Six Dickinson College Students Accepted Into Highly Selective Program at Oxford University

Mansfield college campus

Photo courtesy of Mansfield College.

Mansfield Visiting Student Program accepts all 2020 Dickinson applicants

by MaryAlice Bitts-Jackson

Six students will fly across the Atlantic next fall to take part in a select study-abroad experience in England. Class of ’22 members Julia Barone, Julia Chandler, Mohala Kaliebe, Tra Pham, Linh Nguyen and Erin Lowe will enroll in the highly competitive Mansfield Visiting Student Program at Oxford University, one of the most prestigious higher-education institutions in the world.

The Mansfield Visiting Student Program offers exceptional students the chance to take advantage of Oxford University's world-class resources. Only 35-40 undergraduate students, chosen from Ivy League and selective liberal-arts colleges and public universities in the U.S. and the European Union, are admitted to the program each year. Each must have maintained a 3.75 grade-point average or higher and must be recommended by their referring institutions.
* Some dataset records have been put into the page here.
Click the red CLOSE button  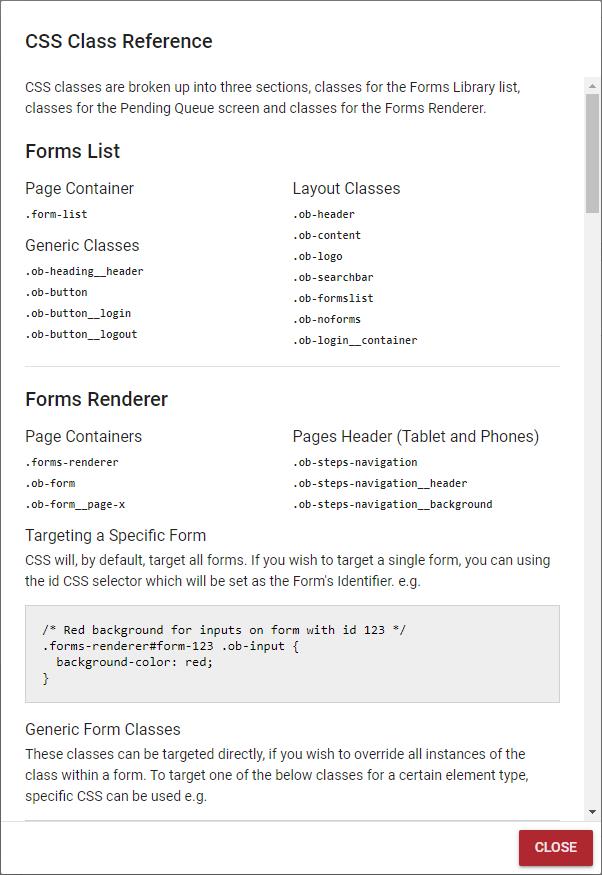(556, 847)
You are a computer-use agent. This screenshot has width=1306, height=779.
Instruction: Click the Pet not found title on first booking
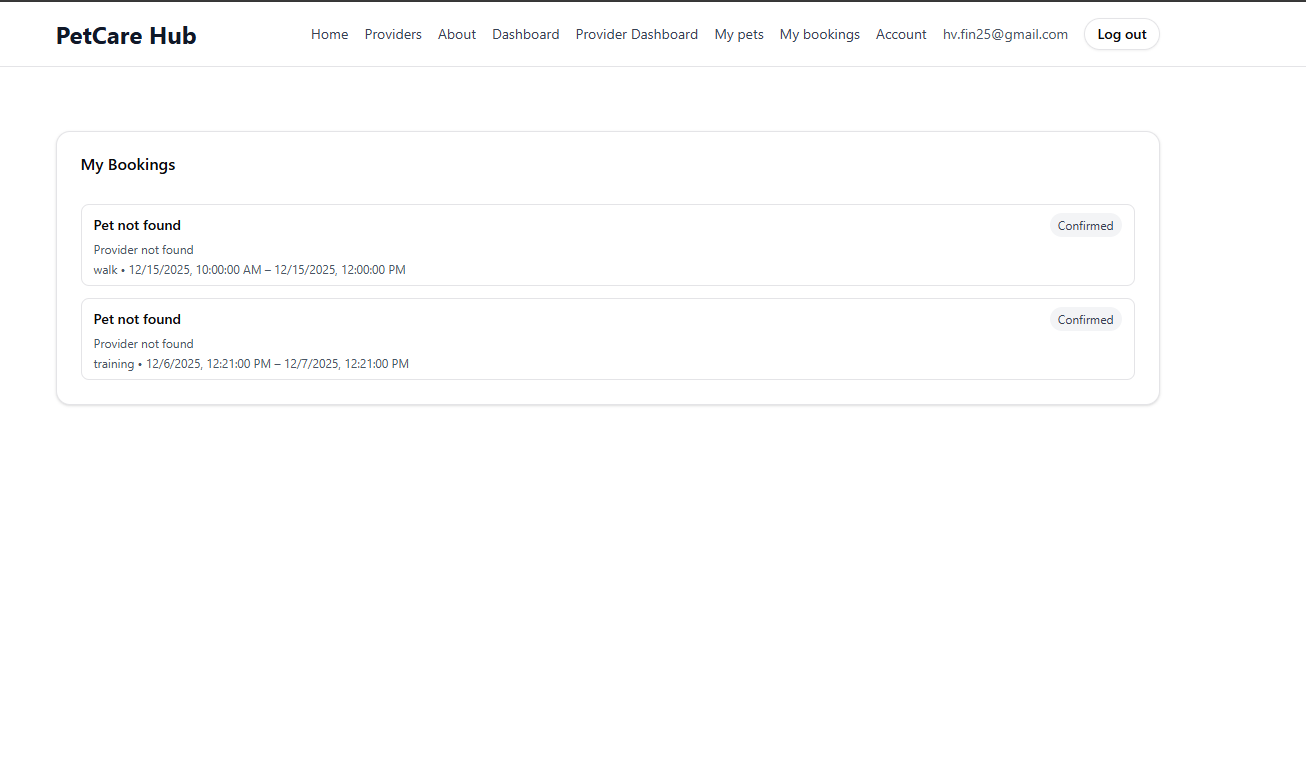137,225

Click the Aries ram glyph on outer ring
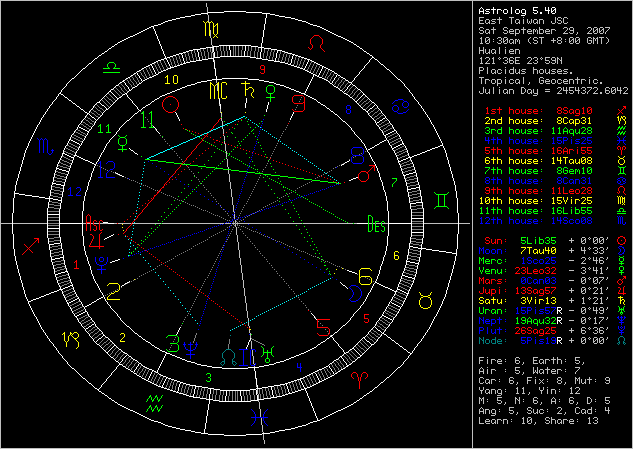(x=358, y=381)
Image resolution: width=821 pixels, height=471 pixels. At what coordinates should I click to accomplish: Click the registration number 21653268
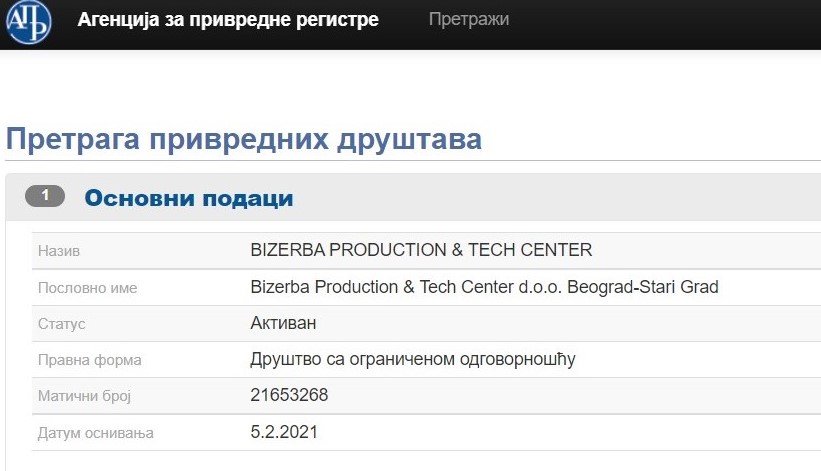[x=289, y=395]
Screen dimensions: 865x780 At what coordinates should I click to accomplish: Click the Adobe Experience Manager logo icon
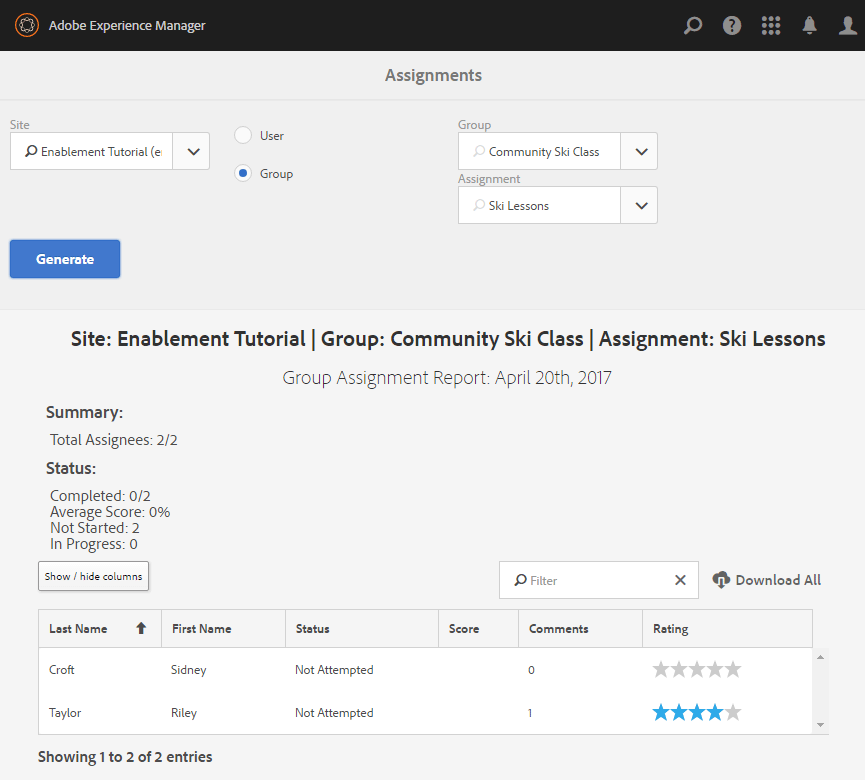(x=26, y=25)
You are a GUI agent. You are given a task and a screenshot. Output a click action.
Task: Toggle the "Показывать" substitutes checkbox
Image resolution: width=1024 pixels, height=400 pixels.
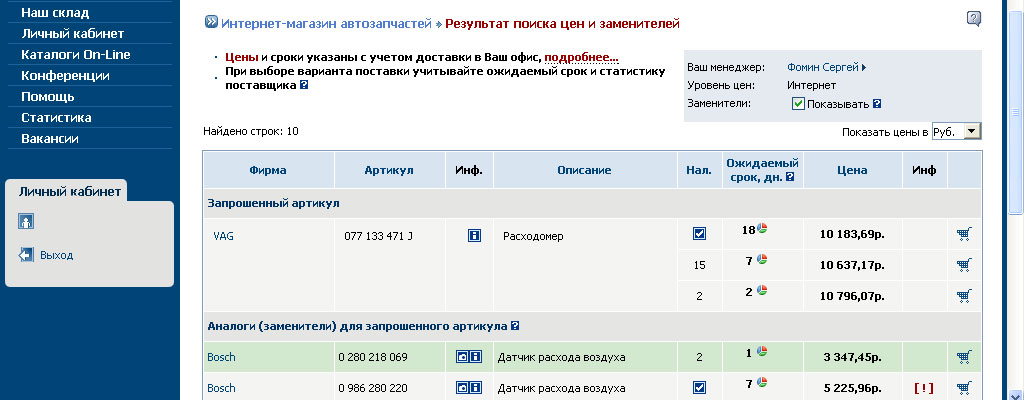point(798,103)
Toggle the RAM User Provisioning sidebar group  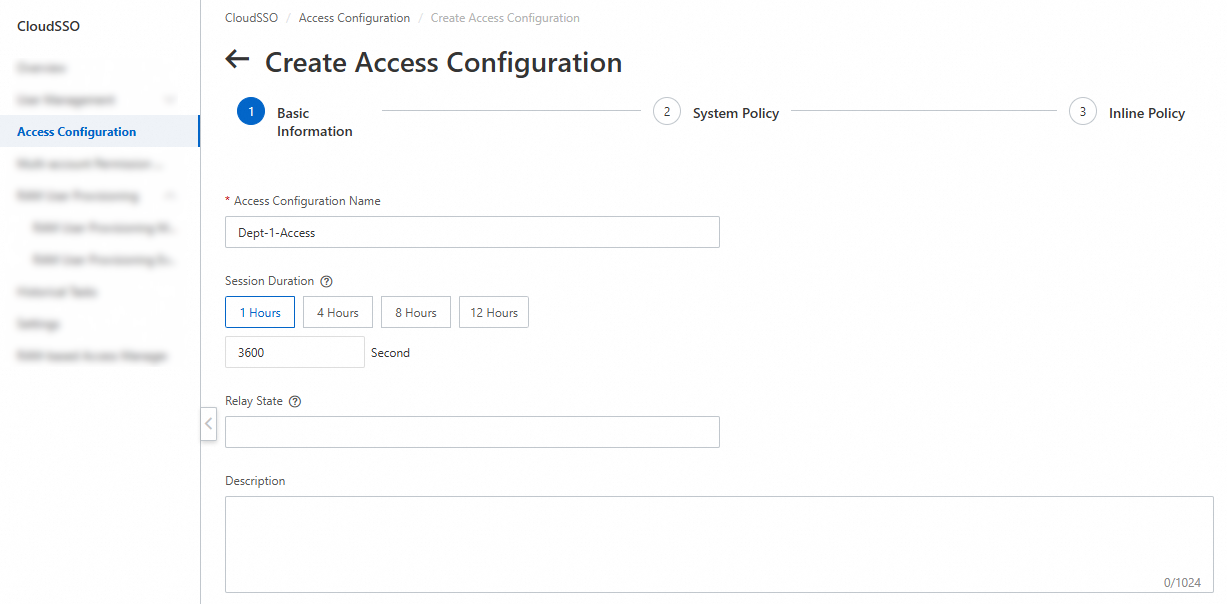(170, 196)
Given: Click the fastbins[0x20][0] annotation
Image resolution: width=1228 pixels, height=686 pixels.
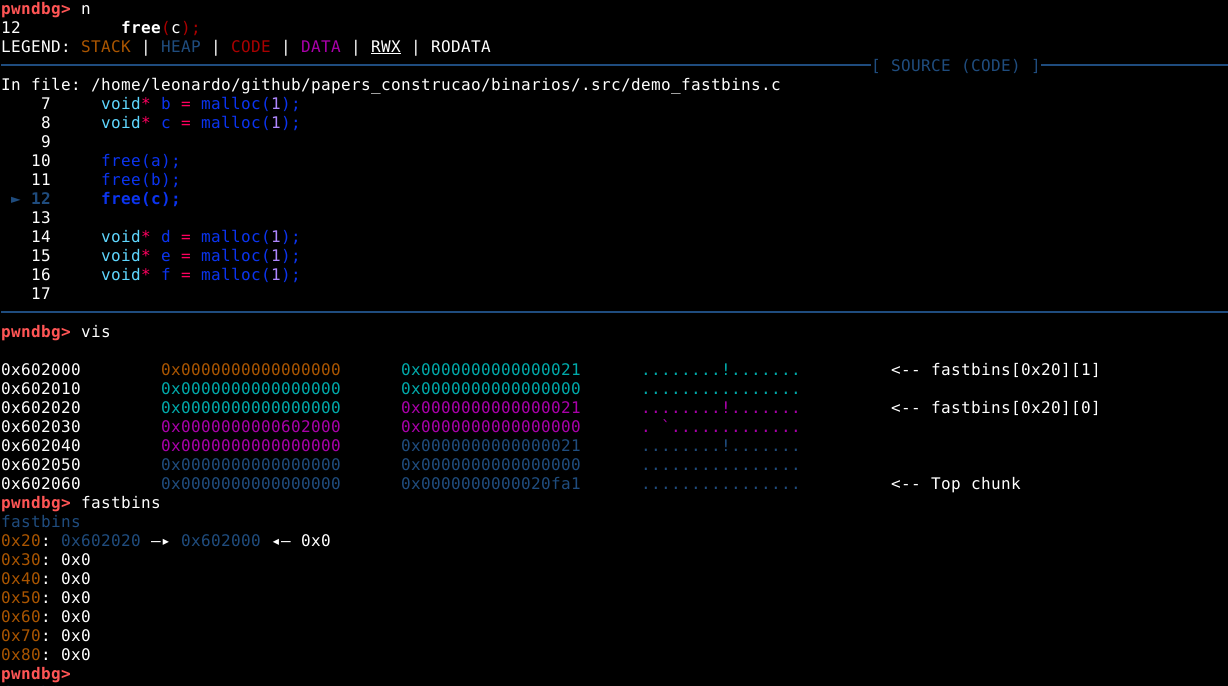Looking at the screenshot, I should tap(1015, 408).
Dickinson students have attended Mansfield College, Oxford, through the Mansfield program since 2013, and they have had an impressive acceptance rate every year since. This year, every student who was recommended by Dickinson faculty was accepted into the program.

While in England, the students will be enrolled as full members of Mansfield College and as registered visiting students of the University of Oxford.

Like their English counterparts, they will take part in the tutoring model of education, which centers on intensive weekly meetings with tutors in the arts, sciences and social sciences, rather than on lectures and classroom discussions. This emphasizes in-depth, self-directed learning and the development of independent critical-thinking skills.

“I’ve heard wonderful things about the tutorial system and the freedom it allows,” says Lowe, who majors in philosophy and political science and hopes to take additional courses in ethics, metaphysics and aesthetics while abroad.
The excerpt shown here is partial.